Furthermore, the correlation between PEX13 expression level and ICP genes, MSI, TMB and tumor purity were analyzed via SangerBox. The occurrence of MSI is caused by the functional defect of DNA mismatch repair in tumor tissues (34). The presence of MSI and ineffective DNA mismatch repair is a crucial clinical tumor marker (35). TMB has a strong relationship to the effectiveness of PD-1/PD-L1 inhibitors and can forecast their benefits in terms of efficacy (36). The present study discovered that PEX13 expression was positively linked with ICP genes in several tumor types (Fig. 8B). PEX13 expression was positively correlated with MSI in TGCT and KIRC and negatively correlated with MSI in GBMLGG, HNSC, PRAD, KIPAN, COAD, DLBC and THCA (Fig. 8C). In LUAD and BRCA and pheochromocytoma and paraganglioma, PEX13 expression was linked favorably with TMB (Fig. 8D). In tumor purity, PEX13 expression was negatively related to purity in KICH, KIPAN and PRAD and positively related to purity in GBMLGG, SARC, LUAD, LUSC, STES, LGG, STAD, BRCA, ESCA, etc. (Fig. 8E). Moreover, it was evaluated the relationship between the ESTIMATE score and PEX13 expression level in various cancers. ImmuneScore reflects the proportion of infiltrating immune cells in cancer tissues. The proportion of stromal cells in tumor tissue was reflected by the Stromal score (StromalScore). The ESTIMATE score (ESTIMATEScore) is the sum of immune and stromal scores and reflects the state of the TIM and tumor purity (18,37). The present study found significant relationships between PEX13 levels and StromalScore, ImmuneScore and ESTIMATEScore across multiple tumors, especially in LUAD, STES, SARC and LUSC (Fig. S5A-C). These findings indicated that PEX13 expression regulated the sensitivity and resistance of certain cancers to immunotherapy. Thus, PEX13 emerged from this analysis as a potential immunotherapy biomarker and predictor of tumor immunotherapy response.

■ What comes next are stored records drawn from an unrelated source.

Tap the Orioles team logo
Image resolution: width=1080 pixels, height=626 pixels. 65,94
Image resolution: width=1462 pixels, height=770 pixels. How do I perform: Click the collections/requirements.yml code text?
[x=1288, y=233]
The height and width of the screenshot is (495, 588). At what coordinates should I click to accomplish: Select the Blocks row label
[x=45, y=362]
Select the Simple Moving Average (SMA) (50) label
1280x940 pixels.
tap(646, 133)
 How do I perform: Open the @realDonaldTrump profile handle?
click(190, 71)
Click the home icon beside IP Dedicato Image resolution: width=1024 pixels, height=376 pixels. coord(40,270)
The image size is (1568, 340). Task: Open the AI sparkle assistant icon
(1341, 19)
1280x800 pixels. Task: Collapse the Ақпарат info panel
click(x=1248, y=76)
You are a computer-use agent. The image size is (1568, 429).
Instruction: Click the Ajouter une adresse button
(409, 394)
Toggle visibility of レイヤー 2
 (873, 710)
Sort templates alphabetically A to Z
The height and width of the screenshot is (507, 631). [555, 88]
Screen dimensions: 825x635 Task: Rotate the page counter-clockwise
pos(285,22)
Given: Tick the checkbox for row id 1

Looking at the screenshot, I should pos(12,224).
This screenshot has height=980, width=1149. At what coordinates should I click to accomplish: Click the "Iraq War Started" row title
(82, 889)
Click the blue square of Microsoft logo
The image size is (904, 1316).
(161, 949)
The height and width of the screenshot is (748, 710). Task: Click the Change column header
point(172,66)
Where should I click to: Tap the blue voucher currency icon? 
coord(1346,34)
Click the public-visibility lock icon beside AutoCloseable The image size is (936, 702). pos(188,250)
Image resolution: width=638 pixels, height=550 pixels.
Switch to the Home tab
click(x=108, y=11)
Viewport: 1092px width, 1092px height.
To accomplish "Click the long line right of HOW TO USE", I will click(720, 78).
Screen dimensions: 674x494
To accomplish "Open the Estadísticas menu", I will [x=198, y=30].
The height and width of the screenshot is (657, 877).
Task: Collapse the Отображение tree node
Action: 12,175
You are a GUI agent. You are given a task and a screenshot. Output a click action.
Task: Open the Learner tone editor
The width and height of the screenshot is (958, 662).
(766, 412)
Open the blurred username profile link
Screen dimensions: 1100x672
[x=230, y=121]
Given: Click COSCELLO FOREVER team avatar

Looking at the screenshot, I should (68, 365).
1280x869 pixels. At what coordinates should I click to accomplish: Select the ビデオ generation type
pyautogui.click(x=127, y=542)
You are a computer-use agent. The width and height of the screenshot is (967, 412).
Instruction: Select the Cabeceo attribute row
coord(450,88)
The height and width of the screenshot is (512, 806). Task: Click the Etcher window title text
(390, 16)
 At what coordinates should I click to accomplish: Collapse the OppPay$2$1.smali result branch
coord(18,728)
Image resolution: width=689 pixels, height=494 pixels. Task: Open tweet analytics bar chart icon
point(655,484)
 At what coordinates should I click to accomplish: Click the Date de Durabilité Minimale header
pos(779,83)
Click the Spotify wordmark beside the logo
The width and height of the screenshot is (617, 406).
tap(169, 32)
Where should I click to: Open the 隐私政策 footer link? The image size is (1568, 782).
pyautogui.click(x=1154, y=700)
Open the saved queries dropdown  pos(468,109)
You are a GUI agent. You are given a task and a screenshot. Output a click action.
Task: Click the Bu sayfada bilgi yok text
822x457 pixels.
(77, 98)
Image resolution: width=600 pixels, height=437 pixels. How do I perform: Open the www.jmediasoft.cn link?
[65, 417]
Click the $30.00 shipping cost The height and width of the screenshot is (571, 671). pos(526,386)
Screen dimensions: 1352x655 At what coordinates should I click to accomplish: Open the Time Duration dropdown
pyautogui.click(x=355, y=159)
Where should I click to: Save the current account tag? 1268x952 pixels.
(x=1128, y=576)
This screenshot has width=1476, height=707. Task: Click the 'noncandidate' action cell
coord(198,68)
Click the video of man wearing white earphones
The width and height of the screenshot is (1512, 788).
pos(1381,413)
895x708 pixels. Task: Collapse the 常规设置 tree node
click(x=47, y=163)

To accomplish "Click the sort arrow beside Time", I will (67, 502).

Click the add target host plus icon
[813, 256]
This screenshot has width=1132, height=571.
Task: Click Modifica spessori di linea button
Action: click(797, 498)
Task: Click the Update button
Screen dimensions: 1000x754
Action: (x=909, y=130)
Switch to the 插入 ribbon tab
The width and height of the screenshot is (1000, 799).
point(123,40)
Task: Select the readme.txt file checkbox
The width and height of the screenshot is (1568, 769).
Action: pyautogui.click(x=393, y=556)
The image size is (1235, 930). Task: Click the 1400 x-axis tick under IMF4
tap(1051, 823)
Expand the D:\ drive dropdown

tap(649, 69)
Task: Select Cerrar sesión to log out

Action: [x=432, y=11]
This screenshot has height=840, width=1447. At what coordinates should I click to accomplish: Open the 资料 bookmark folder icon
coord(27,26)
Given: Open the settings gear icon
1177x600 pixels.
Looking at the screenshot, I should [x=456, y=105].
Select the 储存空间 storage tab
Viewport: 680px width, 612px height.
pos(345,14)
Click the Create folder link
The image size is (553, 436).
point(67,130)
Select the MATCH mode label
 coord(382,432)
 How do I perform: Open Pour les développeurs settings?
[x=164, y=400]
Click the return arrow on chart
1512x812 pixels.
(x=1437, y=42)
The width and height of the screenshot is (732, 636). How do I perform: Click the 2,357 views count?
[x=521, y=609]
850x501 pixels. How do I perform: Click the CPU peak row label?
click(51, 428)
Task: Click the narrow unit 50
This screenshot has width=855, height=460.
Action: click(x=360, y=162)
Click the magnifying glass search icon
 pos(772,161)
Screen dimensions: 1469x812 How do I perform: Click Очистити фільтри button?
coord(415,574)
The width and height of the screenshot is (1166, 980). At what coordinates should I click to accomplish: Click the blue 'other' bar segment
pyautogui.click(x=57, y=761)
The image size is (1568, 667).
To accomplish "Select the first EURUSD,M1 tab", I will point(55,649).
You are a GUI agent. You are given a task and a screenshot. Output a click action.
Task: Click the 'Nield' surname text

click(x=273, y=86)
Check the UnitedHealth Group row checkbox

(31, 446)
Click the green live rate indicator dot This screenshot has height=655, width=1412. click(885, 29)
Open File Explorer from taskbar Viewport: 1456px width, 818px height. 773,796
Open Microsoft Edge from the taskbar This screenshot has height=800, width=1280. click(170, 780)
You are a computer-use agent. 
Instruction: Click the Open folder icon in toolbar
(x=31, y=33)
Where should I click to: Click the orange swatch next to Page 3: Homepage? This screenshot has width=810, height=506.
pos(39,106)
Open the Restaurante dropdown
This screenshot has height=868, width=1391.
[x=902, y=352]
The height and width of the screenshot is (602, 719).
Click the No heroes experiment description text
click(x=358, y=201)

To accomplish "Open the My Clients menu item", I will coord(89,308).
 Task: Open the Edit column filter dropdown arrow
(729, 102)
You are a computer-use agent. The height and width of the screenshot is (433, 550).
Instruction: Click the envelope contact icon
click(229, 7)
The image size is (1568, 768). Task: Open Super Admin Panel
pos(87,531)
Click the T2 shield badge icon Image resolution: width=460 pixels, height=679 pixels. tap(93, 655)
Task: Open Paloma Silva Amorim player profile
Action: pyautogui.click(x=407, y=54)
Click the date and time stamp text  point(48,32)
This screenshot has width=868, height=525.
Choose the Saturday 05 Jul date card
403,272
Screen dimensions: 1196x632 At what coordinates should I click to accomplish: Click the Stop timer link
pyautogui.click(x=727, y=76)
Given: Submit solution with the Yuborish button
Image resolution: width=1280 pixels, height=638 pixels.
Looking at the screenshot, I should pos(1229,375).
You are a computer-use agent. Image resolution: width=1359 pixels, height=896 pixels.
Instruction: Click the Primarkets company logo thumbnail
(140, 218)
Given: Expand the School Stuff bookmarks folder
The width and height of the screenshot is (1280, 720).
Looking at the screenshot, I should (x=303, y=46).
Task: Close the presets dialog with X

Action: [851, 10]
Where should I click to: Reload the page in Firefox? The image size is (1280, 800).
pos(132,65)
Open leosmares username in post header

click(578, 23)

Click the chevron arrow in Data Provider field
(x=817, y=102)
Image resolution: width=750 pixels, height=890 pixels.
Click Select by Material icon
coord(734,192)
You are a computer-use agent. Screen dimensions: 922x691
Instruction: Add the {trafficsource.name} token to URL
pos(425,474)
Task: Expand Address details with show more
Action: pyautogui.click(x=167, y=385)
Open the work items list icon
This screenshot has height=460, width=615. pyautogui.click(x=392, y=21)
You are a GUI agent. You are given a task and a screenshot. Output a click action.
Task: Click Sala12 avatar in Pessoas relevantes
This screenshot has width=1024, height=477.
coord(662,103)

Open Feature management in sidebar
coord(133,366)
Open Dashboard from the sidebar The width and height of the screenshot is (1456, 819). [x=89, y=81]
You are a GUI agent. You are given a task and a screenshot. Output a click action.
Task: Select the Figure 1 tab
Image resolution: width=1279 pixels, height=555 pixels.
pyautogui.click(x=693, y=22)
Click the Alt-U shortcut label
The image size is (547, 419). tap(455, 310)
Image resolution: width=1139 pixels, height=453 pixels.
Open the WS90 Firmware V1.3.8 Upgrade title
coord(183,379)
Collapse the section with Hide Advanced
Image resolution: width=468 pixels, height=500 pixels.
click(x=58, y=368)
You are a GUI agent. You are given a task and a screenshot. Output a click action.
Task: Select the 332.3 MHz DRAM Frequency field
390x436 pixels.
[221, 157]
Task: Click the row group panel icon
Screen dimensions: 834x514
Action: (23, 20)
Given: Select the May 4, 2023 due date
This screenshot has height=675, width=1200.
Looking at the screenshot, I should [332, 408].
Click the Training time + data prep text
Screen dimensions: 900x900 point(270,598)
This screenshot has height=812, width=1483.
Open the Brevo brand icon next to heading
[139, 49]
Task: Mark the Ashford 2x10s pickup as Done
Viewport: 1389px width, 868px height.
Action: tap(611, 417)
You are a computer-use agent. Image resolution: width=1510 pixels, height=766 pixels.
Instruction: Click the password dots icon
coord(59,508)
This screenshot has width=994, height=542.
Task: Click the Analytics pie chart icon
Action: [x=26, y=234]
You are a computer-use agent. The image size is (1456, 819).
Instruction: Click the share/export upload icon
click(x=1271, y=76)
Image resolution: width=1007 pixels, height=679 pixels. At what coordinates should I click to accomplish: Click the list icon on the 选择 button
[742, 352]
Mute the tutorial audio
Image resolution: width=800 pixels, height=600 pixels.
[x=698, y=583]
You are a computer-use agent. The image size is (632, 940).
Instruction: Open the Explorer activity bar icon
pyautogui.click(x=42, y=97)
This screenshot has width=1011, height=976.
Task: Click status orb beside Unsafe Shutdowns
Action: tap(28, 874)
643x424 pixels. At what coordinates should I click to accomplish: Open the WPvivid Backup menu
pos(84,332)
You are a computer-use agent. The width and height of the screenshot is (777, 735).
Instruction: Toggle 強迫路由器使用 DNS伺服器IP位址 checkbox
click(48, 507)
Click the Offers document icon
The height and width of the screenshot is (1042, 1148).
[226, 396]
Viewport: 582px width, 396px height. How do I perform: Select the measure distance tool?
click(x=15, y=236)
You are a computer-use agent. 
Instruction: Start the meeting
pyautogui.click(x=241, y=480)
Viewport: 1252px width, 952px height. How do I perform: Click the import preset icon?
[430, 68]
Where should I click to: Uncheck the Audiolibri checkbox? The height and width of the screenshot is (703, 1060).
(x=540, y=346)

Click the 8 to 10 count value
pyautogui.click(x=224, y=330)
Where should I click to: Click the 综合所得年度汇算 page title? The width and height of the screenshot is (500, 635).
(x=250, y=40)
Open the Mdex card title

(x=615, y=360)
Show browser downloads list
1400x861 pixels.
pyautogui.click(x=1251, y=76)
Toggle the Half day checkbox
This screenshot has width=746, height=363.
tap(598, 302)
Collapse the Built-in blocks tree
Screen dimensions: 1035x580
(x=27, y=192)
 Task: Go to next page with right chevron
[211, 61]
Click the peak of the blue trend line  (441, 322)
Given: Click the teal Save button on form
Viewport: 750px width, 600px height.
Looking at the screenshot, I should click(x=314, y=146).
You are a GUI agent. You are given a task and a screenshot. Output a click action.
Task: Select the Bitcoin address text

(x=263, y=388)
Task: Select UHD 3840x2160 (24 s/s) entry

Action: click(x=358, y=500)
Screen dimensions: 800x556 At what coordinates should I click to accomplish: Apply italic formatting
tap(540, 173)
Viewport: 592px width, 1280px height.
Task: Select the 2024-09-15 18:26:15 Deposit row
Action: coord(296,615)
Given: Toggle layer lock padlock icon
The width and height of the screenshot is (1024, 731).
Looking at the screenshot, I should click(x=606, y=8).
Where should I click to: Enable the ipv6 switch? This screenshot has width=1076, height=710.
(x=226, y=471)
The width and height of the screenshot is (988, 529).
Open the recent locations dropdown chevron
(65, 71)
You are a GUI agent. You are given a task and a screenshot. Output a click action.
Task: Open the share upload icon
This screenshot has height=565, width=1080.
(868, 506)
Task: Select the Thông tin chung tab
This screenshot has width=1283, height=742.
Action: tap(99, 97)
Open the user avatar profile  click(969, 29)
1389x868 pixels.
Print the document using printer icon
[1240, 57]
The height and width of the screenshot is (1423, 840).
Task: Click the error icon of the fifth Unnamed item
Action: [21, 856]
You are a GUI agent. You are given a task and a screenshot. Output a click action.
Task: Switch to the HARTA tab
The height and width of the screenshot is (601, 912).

PANC1 and BxPC3 cell lines were used to verify the biological functions of PEX13. The knockdown of PEX13 expression in PANC1 and BxPC3 cells transfected with PEX13 siRNAs was confirmed using RT-qPCR (Fig. 9A). The CCK-8 assay suggested that PEX13 knockdown inhibited the cell proliferation of PANC1 and BxPC3 cells in vitro (Fig. 9B). In addition, wound healing and Transwell experiments demonstrated that PEX13 knockdown suppressed the cell migration and invasion of PANC1 and BxPC3 cells in vitro (Fig. 9C-D). The colony formation assay suggested that PEX13 knockdown could inhibit the cell colony formation ability of PANC1 and BxPC3 cells in vitro (Fig. 9E). These findings showed that PEX13 could increase cell proliferation, migration, invasion and colony formation abilities of PANC1 and BxPC3 cell lines in vitro.